Member of the Texas Senate from the 1st district
- In office November 13, 1849 – November 3, 1850
- Preceded by: William M. "Buckskin" Williams
- Succeeded by: Joseph H. Burks

Personal details
- Born: October 13, 1805 Elbert County, Georgia, U.S.
- Died: October 5, 1861 (aged 55) Warm Springs, North Carolina, U.S.
- Party: Democratic

= Matthias Ward =

American politician (1805–1861)

Matthias Ward (October 13, 1805 – October 5, 1861) was a lawyer and United States Senator from Texas.

==Early life==
Matthias Ward was born on October 13, 1805, in Elbert County, Georgia. Ward was raised in Madison County, Alabama. He attended an academy in Huntsville, Alabama, taught school and studied law.
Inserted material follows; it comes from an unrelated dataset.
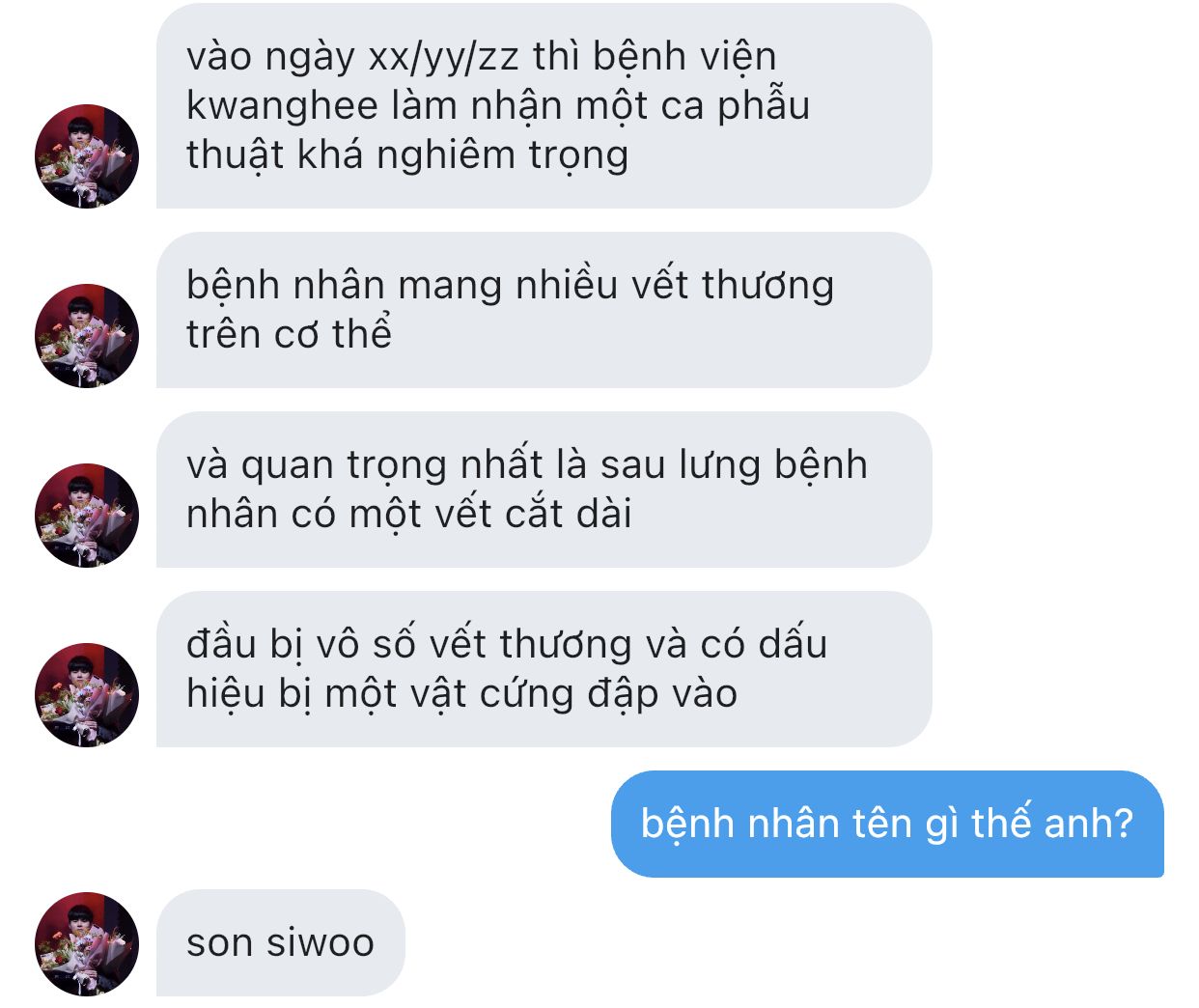Tap avatar next to "bệnh nhân mang nhiều vết thương"
The image size is (1199, 1008).
click(x=87, y=336)
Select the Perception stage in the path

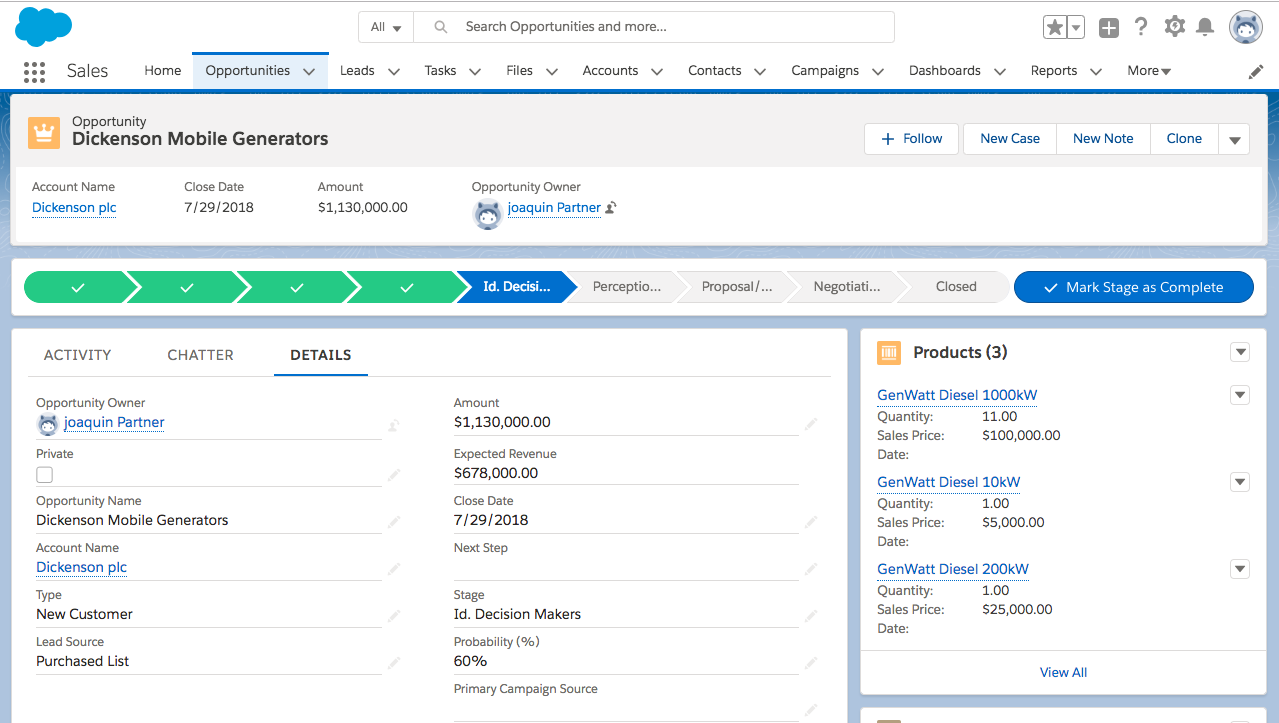point(626,287)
In 1836 he settled in Bowie, Texas, moving to Clarksville, Texas in 1845 and later to Jefferson, Texas.

==Career==
Ward served in the seventh and eighth congresses of the Republic of Texas and later in the state senate as a Democrat from 1849 to 1850. This was followed by unsuccessful campaigns for lieutenant governor in 1851 and United States Congress in 1855. In 1855, he ran with a proslavery and states-right campaign against Lemuel D. Evans.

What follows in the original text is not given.